Lorsque vers la fin du moyen âge le pouvoir royal se fortifia et s'accrut de toute la diminution du pouvoir seigneurial, la situation des juifs s'améliora considérablement. Ils restaient cependant exposés à bien des caprices et vexations. Ils n'étaient plus propriété mobilière, mais ils payaient aux seigneurs et aux villes qui les acceptaient un droit annuel d'habitation, souvent très élevé (4), Il arriva plus d'une fois que les seigneurs qui voulaient tirer de l'argent des juifs les menacèrent de les congédier, quoiqu'ils eussent acquitté le droit d'habitation. Pour n'être pas chassés, les malheureux payaient deux fois, payaient trois fois ; on en vit qui, après avoir donné leur or, finissaient par trouver plus supportable de reprendre le bâton du voyageur (5).

Le cœur de Louis XVI s'émut à ces récits et devant cette situation lamentable. C'est pourquoi les Lettres patentes renferment cette disposition, écho de son noble cœur :


Art. XII. - Lorsque les juifs auront été reçus par les seigneurs et qu'ils auront acquitté exactement le droit annuel d'habitation, ils ne pourront être congédiés par lesdits seigneurs que pour méfaits ou mauvaise conduite dûment constatés par les juges des lieux.


Cette disposition royale était la fin de l'arbitraire à l'égard des dispersés d'Israël. Le Roi les prenait sous sa protection immédiate. La société étant encore féodale, villes et seigneurs restent libres d'accepter ou de ne pas accepter des juifs dans leurs domaines ; mais une fois qu'on les aura reçus et que ces malheureux auront payé la redevance annuelle, on ne sera plus libre de les congédier, sauf le cas de méfaits ou de mauvaise conduite dûment constatés. - Le juif errant n'a aucun droit dans la cité, il reste toujours méprisé, à l'écart ; mais, du moins, on ne le chasse plus arbitrairement. C'est un premier pas vers la stabilité et le repos.

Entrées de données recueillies
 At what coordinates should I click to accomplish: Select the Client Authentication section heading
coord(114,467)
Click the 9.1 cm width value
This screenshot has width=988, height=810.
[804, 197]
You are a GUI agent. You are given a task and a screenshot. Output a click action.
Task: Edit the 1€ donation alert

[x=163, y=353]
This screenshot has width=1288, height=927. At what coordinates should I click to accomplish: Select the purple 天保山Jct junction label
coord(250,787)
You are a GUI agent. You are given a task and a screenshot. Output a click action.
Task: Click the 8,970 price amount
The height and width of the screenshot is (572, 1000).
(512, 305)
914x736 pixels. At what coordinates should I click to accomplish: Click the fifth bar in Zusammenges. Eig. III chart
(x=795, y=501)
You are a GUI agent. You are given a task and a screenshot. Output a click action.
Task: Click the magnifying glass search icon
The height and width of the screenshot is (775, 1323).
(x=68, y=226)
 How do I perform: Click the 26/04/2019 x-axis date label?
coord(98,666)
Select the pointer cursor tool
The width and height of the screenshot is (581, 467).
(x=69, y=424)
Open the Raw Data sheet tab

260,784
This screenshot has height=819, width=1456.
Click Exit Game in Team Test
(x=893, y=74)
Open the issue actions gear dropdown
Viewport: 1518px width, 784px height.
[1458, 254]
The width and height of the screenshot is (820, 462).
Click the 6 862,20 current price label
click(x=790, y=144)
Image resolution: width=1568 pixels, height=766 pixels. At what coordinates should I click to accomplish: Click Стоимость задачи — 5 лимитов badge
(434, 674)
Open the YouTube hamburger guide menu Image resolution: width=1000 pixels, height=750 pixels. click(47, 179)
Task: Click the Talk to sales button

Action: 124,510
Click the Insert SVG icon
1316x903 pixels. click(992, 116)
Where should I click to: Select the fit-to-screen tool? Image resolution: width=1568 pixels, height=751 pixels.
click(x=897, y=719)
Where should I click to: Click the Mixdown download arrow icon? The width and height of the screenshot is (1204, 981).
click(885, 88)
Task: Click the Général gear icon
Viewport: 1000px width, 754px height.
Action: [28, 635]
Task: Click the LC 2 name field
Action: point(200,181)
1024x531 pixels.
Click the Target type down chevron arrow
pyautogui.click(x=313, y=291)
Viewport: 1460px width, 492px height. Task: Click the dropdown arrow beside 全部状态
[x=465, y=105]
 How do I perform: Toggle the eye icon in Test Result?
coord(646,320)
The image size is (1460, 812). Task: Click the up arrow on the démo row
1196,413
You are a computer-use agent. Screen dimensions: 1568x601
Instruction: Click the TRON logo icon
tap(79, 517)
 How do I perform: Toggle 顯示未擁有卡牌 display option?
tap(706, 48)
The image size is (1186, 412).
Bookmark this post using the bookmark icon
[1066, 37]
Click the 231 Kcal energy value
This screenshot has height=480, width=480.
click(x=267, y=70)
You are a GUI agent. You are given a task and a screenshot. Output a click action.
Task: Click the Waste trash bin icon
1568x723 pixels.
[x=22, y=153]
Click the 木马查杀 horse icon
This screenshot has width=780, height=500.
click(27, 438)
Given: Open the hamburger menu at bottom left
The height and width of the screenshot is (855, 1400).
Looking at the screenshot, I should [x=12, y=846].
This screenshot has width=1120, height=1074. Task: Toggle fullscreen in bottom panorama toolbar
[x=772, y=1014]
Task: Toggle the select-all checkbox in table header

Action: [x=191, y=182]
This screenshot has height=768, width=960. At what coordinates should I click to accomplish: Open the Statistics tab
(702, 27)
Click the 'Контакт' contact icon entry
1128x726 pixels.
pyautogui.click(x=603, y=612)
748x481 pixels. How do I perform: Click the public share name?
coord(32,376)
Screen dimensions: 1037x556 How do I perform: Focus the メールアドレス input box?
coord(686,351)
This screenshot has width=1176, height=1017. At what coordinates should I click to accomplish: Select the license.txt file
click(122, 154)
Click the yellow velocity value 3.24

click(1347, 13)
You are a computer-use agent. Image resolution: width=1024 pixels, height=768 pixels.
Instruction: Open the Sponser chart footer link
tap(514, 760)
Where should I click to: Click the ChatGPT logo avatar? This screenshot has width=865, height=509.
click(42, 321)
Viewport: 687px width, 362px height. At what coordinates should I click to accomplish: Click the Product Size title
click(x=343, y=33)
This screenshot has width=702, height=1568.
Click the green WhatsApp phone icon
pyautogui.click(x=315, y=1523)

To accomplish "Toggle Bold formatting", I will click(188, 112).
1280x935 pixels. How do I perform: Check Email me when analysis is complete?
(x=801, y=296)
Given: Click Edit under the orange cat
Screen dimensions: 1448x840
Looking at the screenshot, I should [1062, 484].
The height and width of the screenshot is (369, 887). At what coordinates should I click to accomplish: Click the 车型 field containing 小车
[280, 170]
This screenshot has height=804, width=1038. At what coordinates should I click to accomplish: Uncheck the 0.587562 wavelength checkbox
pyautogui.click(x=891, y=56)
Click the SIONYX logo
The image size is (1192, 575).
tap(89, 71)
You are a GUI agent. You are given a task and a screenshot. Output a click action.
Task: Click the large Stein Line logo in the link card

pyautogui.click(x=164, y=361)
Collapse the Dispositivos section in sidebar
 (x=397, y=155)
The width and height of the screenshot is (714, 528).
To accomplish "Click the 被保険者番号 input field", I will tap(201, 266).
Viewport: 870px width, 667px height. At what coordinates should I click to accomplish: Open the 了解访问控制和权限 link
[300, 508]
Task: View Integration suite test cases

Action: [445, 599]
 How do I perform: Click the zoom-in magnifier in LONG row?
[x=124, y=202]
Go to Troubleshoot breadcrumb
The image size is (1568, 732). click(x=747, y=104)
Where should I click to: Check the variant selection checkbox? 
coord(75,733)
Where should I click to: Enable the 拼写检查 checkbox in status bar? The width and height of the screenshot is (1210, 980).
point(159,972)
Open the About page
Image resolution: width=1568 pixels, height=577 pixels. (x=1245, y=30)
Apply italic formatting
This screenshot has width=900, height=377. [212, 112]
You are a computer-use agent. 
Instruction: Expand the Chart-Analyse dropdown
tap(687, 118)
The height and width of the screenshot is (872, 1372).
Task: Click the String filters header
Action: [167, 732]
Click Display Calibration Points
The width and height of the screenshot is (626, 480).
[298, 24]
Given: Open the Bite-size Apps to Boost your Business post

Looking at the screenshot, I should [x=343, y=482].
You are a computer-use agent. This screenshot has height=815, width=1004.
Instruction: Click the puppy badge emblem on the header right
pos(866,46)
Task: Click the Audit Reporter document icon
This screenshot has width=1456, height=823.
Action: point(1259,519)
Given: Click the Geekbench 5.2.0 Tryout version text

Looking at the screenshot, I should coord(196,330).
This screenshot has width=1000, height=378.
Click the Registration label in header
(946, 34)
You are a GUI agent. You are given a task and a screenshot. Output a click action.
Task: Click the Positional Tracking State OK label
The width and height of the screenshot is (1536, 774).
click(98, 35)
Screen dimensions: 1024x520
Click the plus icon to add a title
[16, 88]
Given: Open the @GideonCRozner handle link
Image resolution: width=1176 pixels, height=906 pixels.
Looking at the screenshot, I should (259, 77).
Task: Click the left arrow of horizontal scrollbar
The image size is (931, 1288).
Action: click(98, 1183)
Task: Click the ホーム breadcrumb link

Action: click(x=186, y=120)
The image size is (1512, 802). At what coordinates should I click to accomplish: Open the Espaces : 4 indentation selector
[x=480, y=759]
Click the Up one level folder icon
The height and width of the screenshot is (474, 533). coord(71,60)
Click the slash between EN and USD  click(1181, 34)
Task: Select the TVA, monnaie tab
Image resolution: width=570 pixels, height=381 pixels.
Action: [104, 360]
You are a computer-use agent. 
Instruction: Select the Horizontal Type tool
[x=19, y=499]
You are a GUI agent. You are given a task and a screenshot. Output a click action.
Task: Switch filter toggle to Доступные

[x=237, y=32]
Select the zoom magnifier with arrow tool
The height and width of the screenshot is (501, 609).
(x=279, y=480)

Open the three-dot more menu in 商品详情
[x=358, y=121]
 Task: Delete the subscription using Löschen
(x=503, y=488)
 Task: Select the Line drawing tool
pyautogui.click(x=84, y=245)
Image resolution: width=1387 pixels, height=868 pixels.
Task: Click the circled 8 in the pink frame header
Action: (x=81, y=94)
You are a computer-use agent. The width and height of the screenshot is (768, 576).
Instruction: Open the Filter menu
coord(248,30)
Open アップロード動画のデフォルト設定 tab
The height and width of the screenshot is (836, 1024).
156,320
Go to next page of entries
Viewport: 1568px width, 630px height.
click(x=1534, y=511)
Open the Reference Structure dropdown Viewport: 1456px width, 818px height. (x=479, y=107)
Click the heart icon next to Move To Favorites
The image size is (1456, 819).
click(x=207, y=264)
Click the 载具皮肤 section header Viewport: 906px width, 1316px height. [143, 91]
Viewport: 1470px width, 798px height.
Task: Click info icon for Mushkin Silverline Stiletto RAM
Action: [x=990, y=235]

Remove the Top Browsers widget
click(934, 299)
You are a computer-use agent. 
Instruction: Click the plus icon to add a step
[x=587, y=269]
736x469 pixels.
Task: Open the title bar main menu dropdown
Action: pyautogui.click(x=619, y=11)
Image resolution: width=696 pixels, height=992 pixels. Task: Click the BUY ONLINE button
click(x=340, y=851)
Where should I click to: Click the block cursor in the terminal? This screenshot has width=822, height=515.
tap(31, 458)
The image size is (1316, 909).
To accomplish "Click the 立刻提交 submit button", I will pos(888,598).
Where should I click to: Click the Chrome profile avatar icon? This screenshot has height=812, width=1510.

**OBJECTIF DE L'EXERCICE:** Recopiez à l'identique le passage de l'extrait sur la condition des juifs qui commence à « Le cœur de Louis » et se termine à « juges des lieux. ». Ces données forment un matériau à part, indépendant de l'extrait.

**RÉPONSE PROPOSÉE:**
Le cœur de Louis XVI s'émut à ces récits et devant cette situation lamentable. C'est pourquoi les Lettres patentes renferment cette disposition, écho de son noble cœur :


Art. XII. - Lorsque les juifs auront été reçus par les seigneurs et qu'ils auront acquitté exactement le droit annuel d'habitation, ils ne pourront être congédiés par lesdits seigneurs que pour méfaits ou mauvaise conduite dûment constatés par les juges des lieux.